Henryk Kowalczyk, zapytany o stan przyszłorocznego budżetu przyznał, że rosną wpływy budżetowe, a deficyt, dzięki środkom z banku centralnego, będzie niższy od zakładanego. – Finansowanie wydatków nie jest zagrożone. Obecnie brakuje ok. 5 mld zł na finansowanie programu 500+, ale je znajdziemy. Liczymy, że od 2018 r. w pełni zadziała uszczelnienie systemu podatkowego, m.in. dzięki centralnemu rejestrowi faktur VAT. To będzie tak naprawdę pierwszy rok, kiedy można będzie nas rozliczać z poprawy ściągalności, bo dopiero wówczas zadziałają wszystkie mechanizmy, których wprowadzenie zapowiadaliśmy. Poza tym liczymy, że przyspieszy wykorzystanie funduszy unijnych i wzrost PKB będzie wyższy niż obecnie – podkreślił Kowalczyk.
– W tym roku, czyli 2016, to jest rząd wielkości 17 miliardów, który jest zabezpieczony na program 500+ i z tego, jak wygląda to po czterech miesiącach, to jest absolutnie wystarczająca kwota – tłumaczył wiceminister.
Wiceminister Marczuk odniósł się też do wypowiedzi wiceprezydenta Warszawy, który obawiał się o zapewnienie pieniędzy na wypłaty świadczeń. – Ratusz niepotrzebnie podsyca niepokoje – stwierdził wiceminister.
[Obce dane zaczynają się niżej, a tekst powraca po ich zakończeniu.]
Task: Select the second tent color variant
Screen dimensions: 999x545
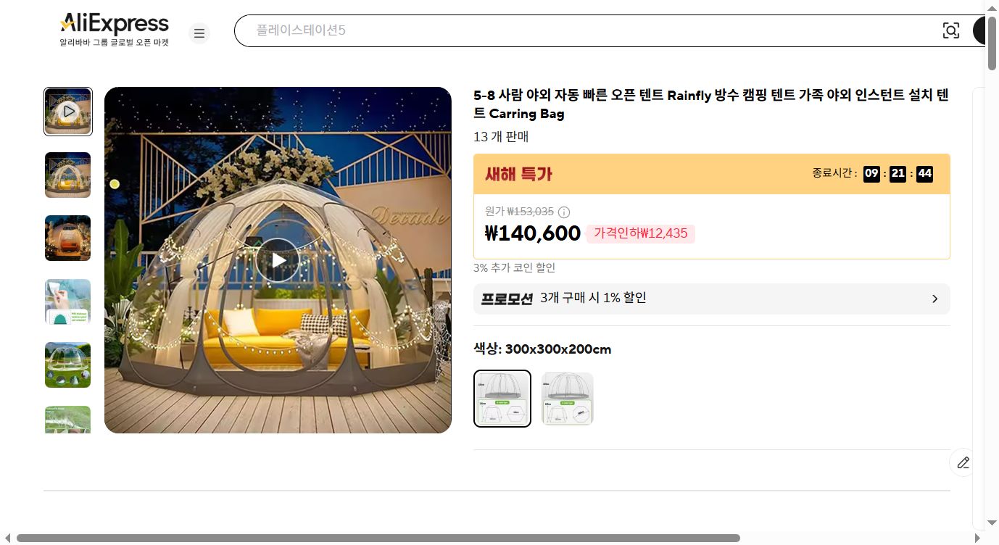Action: point(567,398)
Przypomniał, że przed uruchomieniem programu pieniądze dzielono według danych, dotyczących zameldowania. Często nie pokrywają się one ze stanem faktycznym. Wyrównaniu różnic służy dwumiliardowa rezerwa.
– Na realizacji programu zyskuje polska gospodarka – stwierdził wiceminister Marczuk. – Pieniądze przekazane rodzicom wracają na rynek. Zyskują także rodziny, mając mniejszy stres przed wydatkami, związanymi z początkiem roku szkolnego – tłumaczył.
Komentując wypowiedź ministra Kowalczyka wiceminister Marczuk przypomniał, że program „Rodzina 500 plus” w przyszłym roku jesteśmy w stanie sfinansować w większej części z samych wpływów podatkowych. – 500+ nie jest na kredyt. Zagospodarowuje środki ze wzrostu gospodarczego na politykę na rzecz rodzin – powiedział wiceminister.